Procedure Conference

Faculty and residents review and demonstrate both common and uncommon (but important) ED procedures such as mock pediatric and adult codes, decontamination for mass casualty disasters, and epistaxis management.

Technology Discussion

Podcasts, blog entries, and recorded lectures from national conferences, specific to the module, are selected by residency leadership for review and discussion by the residents and faculty. This allows residents to learn from experts outside of our own institution, and to develop life-long learning skills necessary to practice emergency medicine.

Diagnostics/ECG Workshops

Each month, a designated faculty member compiles cases with interesting radiographic images or ECGs for review and discussion. During these workshops, not only are important findings presented, but also systemic approaches to reading radiographs and ECGs are reviewed.

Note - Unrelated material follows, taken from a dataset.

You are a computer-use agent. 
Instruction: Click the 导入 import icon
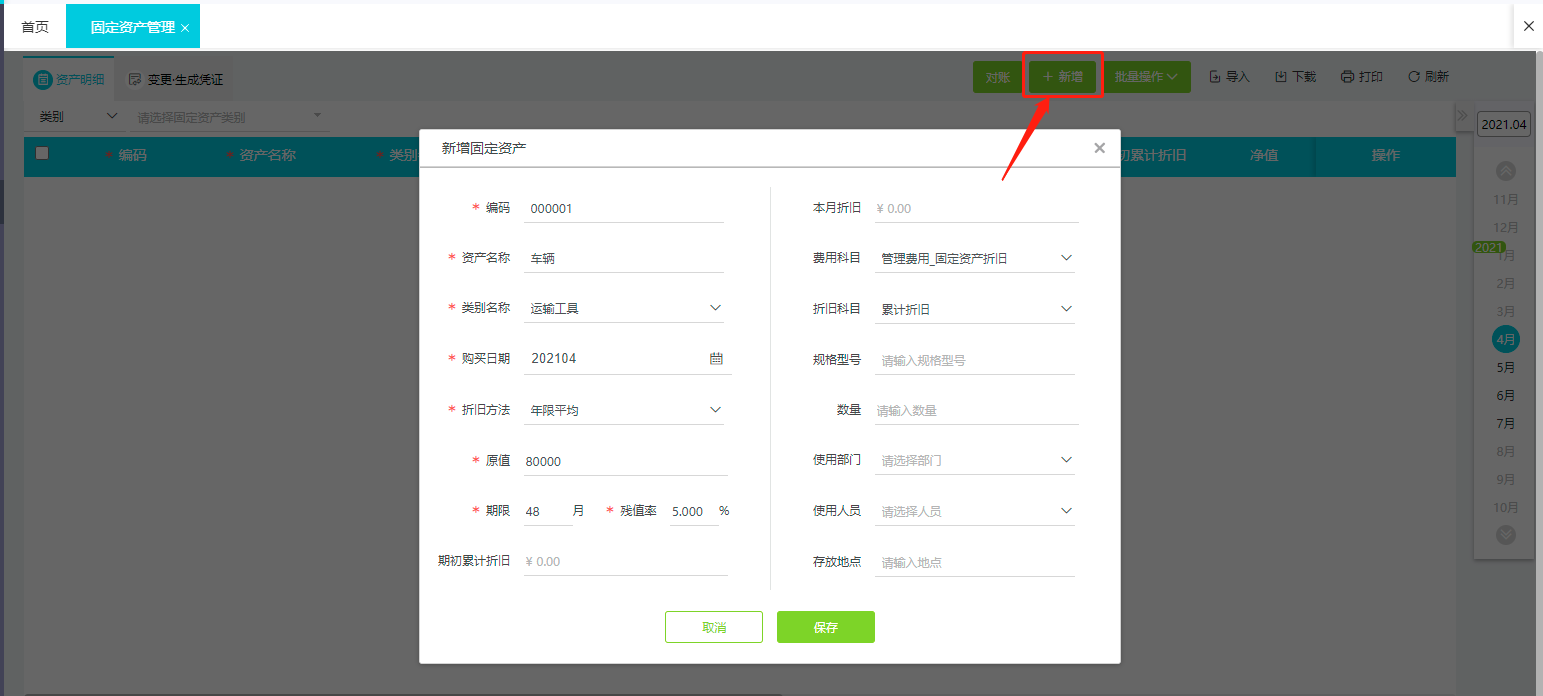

Interdisciplinary and All-Philly Conferences

We hold regular joint conferences with trauma surgery, internal medicine, radiology, and pediatrics to discuss interesting cases and relevant topics that cross these disciplines. We also conduct joint trauma video review jointly with trauma surgery to discuss interesting and challenging cases in the trauma bay. Four times per year, we attend or host joint conferences with the other EM residency programs in Philadelphia. These conferences have themes such as EMS, toxicology, and wellness and feature top speakers from all institutions in the city.

Debates

A favorite among the residents and faculty these debates are exactly as they sound. There is a mock clinical case where the clinical management strategy is debated by two teams: a senior-level resident and attending team debating against another senior-level resident and attending team. A moderator introduces the topic and poses questions to the debaters as well as the audience participants. The teams have 15 minutes each to present their opposing views for the diagnosis, treatment, and/or disposition of commonly encountered emergency department (ED) presentations using the best available evidence. Following this, the audience participants have 15 minutes to discuss the opposing viewpoints and to determine if a consensus can be reached. Occasionally operational protocols have been developed in our department based on discussions at these debates!

Simulation

Throughout the year, we spend several entire conference days running through cases and procedures at the Penn Medicine Clinical Simulation Center, an off-site 22,000 square foot facility with multiple high-fidelity simulators and partial task trainers. We have also brought simulation to the bedside, conducting mock-codes in the emergency department with all members of the ED staff. We are in the process of constructing an on-site simulation center within our educational space adjacent to the Emergency Department. This will complement the current curriculum and allow increased frequency of simulation cases during weekly conferences and for reference prior to performing procedures in the ED.

Others

Other regular conference events include Morbidity & Mortality, Pediatric Core Conference, Mock Oral Boards, and Toxicology Conference.